Repeat the lines of the records from the one containing "Click the みなみのかんむり constellation label" through the end of the records, both included.

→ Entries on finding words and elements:
— begin —

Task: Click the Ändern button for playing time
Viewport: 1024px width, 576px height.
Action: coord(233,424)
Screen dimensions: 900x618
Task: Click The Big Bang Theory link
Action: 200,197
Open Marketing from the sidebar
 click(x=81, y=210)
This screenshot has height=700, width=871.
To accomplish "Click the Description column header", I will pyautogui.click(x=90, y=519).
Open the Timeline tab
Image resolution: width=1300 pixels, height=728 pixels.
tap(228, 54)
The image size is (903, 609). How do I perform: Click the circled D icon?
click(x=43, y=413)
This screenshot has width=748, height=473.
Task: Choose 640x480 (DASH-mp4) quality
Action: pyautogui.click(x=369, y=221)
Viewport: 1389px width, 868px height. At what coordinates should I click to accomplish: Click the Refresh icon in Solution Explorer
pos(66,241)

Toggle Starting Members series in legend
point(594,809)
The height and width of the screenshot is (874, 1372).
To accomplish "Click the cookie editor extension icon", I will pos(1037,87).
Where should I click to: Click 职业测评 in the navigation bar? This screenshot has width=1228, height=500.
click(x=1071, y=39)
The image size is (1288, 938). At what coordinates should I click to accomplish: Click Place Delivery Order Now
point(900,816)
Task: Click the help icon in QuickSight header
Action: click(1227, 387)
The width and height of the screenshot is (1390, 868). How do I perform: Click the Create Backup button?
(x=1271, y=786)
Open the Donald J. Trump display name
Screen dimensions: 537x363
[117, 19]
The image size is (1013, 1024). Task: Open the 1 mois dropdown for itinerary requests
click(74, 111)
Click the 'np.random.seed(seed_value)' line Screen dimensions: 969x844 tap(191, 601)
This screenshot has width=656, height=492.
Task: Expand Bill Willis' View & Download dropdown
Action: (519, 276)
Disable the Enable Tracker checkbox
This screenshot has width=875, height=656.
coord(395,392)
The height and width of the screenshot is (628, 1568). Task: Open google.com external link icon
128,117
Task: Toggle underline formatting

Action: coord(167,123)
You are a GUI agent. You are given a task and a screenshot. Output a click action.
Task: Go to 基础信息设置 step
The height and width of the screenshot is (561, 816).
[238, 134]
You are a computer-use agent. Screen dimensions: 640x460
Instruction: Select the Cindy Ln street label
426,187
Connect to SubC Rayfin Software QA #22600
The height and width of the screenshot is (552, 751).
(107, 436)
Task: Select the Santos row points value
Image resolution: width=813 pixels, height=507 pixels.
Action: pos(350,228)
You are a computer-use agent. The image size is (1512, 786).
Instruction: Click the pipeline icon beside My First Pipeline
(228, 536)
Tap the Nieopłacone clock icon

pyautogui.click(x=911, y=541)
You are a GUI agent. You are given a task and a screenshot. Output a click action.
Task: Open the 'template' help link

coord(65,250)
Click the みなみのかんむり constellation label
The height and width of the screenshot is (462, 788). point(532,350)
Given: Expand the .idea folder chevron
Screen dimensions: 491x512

— end —

→ SOLUTION TO THE EXERCISE:
Click the みなみのかんむり constellation label
The height and width of the screenshot is (462, 788). point(532,350)
Given: Expand the .idea folder chevron
Screen dimensions: 491x512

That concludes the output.